(P3) Advanced LJ & TJ Camp

PRECISION

The degree of refinement and execution quality of each phase of the jump.

POWER

An individuals ability to effectively perform each jump phase in a way that produces a desired outcome.

PERFORMANCE

Now its time to “Let It Happen”. You are mentally and physically ready to execute your jump. Go Bounce!

About this 2 Day Camp

The P3 Advanced Horizontal Jumps Camp is designed for Collegiate or advanced high school long/triple jumpers who are ready to take the next leap in their athletic journey.

This immersive experience blends expert instruction, hands-on technical training, and foundational performance development in a supportive, high-energy environment. Athletes will learn proper approach mechanics, takeoff technique, phase breakdowns, and landing strategies—while building speed, strength, and confidence.

Whether you’re new to horizontal jumps or refining your skills for the next level, this camp offers the tools, coaching, and motivation to help you jump smarter, farther, and with purpose.

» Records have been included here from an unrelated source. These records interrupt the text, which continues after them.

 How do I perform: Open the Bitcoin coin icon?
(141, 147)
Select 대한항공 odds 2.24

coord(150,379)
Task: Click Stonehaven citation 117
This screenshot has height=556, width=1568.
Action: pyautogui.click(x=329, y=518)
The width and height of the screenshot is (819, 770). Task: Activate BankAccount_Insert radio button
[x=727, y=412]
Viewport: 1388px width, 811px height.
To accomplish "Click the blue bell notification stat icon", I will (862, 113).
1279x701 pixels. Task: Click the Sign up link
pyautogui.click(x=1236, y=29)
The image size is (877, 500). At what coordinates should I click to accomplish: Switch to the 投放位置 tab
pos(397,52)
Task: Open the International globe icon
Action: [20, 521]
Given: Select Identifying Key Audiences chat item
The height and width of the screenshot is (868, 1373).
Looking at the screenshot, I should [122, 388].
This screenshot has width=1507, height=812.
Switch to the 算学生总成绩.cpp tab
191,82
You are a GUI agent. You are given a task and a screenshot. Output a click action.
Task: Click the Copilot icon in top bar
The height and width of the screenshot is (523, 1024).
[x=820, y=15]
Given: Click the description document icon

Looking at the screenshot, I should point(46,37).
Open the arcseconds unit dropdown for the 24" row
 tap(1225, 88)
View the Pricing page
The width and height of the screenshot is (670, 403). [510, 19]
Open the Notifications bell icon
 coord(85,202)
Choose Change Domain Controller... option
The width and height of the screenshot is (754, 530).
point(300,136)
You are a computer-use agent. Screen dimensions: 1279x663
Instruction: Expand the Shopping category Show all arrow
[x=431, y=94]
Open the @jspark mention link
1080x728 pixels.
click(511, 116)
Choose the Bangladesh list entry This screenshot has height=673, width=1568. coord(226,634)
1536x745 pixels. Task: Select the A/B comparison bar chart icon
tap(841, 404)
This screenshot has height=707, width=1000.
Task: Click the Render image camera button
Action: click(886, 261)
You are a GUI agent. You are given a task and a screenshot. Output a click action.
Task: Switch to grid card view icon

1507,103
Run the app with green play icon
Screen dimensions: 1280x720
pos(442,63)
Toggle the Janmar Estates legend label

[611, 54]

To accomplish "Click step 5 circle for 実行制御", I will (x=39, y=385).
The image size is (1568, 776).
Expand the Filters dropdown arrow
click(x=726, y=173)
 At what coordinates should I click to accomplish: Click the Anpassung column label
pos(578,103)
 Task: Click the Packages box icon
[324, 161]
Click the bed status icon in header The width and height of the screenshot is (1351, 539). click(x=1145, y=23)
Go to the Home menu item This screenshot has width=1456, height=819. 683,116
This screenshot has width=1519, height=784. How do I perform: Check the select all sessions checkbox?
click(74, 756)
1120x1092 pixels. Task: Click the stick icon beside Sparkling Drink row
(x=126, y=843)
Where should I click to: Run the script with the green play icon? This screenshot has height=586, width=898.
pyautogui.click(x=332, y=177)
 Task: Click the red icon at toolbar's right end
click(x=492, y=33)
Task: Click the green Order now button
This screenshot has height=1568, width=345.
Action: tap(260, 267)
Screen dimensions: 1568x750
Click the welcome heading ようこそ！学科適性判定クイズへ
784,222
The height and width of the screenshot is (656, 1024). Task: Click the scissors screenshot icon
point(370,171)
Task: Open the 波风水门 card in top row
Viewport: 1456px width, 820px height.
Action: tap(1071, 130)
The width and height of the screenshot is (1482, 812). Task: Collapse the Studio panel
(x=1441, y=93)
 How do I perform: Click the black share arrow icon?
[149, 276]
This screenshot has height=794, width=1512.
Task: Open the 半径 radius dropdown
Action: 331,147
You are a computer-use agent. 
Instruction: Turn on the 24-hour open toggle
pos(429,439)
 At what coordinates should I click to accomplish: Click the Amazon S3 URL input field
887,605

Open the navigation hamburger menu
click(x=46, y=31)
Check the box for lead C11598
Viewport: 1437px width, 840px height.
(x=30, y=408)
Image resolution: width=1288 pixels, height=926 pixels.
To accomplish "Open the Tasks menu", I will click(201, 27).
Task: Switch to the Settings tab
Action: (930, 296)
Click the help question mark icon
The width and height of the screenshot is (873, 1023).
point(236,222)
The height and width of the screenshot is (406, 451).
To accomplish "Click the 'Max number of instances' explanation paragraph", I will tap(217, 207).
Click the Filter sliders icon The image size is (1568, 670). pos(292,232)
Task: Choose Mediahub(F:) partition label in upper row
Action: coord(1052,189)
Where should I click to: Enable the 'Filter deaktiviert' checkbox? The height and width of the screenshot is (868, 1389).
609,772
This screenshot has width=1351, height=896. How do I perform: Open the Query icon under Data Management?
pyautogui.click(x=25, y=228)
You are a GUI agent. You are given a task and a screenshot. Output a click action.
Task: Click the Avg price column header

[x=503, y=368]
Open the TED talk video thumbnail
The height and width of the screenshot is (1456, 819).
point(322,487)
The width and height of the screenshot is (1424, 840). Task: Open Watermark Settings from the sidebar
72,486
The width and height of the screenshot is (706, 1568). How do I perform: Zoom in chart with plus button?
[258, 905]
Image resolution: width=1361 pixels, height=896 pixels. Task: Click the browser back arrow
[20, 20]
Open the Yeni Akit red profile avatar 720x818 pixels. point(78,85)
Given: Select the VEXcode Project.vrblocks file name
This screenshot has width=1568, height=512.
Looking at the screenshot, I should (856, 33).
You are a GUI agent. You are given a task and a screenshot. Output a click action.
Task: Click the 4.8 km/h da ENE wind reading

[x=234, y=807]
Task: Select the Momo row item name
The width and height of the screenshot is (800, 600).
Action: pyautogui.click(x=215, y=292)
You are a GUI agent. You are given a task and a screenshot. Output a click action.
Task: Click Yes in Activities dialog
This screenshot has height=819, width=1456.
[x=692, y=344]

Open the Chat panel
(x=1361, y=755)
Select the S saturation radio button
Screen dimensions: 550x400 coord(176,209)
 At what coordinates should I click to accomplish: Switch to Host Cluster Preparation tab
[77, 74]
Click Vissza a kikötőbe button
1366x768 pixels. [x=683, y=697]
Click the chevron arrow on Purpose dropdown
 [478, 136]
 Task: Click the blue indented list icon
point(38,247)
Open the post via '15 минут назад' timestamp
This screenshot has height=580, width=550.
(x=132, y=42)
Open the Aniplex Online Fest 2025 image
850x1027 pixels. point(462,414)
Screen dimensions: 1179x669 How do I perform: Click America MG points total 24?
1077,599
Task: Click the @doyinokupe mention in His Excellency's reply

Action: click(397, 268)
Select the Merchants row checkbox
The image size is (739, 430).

🕘 Morning Session (9:00 AM – 11:00 AM): Speed & Explosiveness

  • Dynamic Warm-Up (Jog, skips, mobility) – 10 min

  • Sprint Mechanics Drills (A/B skips, fast feet, dribble runs) – 10 min

  • Acceleration Work:
    • 3 x 10m falling starts
    • 3 x 20m block/sled starts
    • 3 x 30m sprints (3 min rest)

  • Flying Sprints (Top-end speed):
    • 4 x 30m flying sprints w/ 20m buildup
    • Full recovery between

  • Horizontal Plyometrics:
    • 4 x 10m bounding
    • 3 x 5 single-leg hops each leg
    • 3 x 3 hurdle hops

🕒 Afternoon Session (3:00 PM – 4:30 PM): Strength & Stability

  • Olympic Lifts:
    • Power Clean – 4 x 3
    • Hang Snatch – 3 x 3

  • Lower Body Strength:
    • Front Squat – 4 x 5
    • Bulgarian Split Squats – 3 x 6 each leg

  • Core & Trunk Stability:
    • Med Ball Slams – 3 x 10
    • Plank Variations – 3 x 30s each
    • Dead bugs, glute bridges

🧠 Evening: Mental Skills

    • Visualization of approach + takeoff (10–15 min)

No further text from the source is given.